| Document passage |
• • •

Law enforcement and mental health experts in Texas have long sought to understand sexual offenders. A series of recent studies have shown that part of the puzzle may lie in the pathology of these crimes. They seem to suggest that mental illness might be a factor in many types of sexual offenses.
Sex offenders have a history of illnesses
Recent studies have suggested a link between sex offenses and underlying mental illness. Men who commit these types of offenses have a higher chance of being hospitalized due to these conditions. This seems to contradict previously held beliefs that people who are mentally ill are less likely to commit these acts.
Sexual offenders were noted as being up to five times more likely to have been hospitalized for schizophrenia and other psychotic disorders. They were also shown to be three times more likely to have a documented history of bipolar disorder. A tendency toward serious personality disorders was also suggested.
Can early diagnosis prevent sexual offenses?

• • •

| Source data |

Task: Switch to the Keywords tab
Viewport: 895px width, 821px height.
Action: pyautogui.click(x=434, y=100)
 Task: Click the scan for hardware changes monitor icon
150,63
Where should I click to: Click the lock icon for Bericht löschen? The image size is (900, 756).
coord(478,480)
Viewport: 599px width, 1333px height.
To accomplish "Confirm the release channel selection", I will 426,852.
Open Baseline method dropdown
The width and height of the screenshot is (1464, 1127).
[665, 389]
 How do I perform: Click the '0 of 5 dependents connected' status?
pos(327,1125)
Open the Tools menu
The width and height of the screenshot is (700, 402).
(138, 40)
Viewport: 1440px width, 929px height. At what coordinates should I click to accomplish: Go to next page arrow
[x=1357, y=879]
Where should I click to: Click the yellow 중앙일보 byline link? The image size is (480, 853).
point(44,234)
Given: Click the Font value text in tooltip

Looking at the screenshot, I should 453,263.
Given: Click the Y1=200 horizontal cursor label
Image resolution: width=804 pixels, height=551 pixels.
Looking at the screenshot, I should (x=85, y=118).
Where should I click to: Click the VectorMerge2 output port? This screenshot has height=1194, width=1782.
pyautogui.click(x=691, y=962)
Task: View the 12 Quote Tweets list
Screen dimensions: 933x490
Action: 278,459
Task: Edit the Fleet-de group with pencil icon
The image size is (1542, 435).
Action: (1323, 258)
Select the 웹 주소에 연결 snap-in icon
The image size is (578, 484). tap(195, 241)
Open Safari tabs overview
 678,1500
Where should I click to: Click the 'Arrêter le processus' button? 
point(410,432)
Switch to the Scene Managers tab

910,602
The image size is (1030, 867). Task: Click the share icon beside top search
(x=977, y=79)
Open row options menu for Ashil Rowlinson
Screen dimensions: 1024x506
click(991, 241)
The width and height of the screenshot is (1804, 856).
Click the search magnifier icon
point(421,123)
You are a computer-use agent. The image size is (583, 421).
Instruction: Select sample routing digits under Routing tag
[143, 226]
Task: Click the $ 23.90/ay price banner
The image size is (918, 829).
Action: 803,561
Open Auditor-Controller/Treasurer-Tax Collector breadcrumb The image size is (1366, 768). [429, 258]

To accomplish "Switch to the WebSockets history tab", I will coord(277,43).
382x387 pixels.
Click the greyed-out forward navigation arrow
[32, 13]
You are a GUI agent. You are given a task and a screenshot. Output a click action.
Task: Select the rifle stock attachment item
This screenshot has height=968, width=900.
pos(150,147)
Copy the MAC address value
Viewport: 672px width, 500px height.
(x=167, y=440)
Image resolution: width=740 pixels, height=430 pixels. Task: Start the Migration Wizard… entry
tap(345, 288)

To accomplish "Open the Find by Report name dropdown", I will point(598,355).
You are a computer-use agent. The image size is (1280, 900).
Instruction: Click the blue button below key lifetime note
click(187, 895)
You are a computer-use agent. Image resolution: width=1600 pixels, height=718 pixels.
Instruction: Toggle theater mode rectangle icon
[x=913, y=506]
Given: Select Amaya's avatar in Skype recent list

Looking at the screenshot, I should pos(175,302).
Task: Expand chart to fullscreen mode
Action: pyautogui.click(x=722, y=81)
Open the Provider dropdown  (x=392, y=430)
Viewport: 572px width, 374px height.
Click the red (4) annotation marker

• • •

| Required action 1 |
From the passage on sexual offenders and mental illness, list each mental health condition it connects to sexual offenders.
| Required action 2 |
According to the passage on sexual offenders and mental illness, how much more likely were sexual offenders to have been hospitalized for schizophrenia and other psychotic disorders?
| Required action 3 |
Pick up the passage on sexual offenders and mental illness from its final heading and write the section that follows it.

| Answer 1 |
Schizophrenia
Other psychotic disorders
Bipolar disorder
Serious personality disorders

| Answer 2 |
Up to five times more likely.

| Answer 3 |
There are many types of sex offenses to be considered if the study can be proven to have merit. For example, it remains to be determined whether men with mental illnesses are more likely to commit harassment, misconduct, or outright assault. In general, sexual offenders have been reported to be six times more likely than the national average to be hospitalized for serious mental illnesses.
It is true that no positively identifying link between mental illness and sexual offenses has yet been shown. However, this is an avenue of study that does seem to suggest the potential for positive results. A more careful categorizing of these offenses may hold the key to better understanding them. This, in turn, could be the catalyst to improving preventative measures.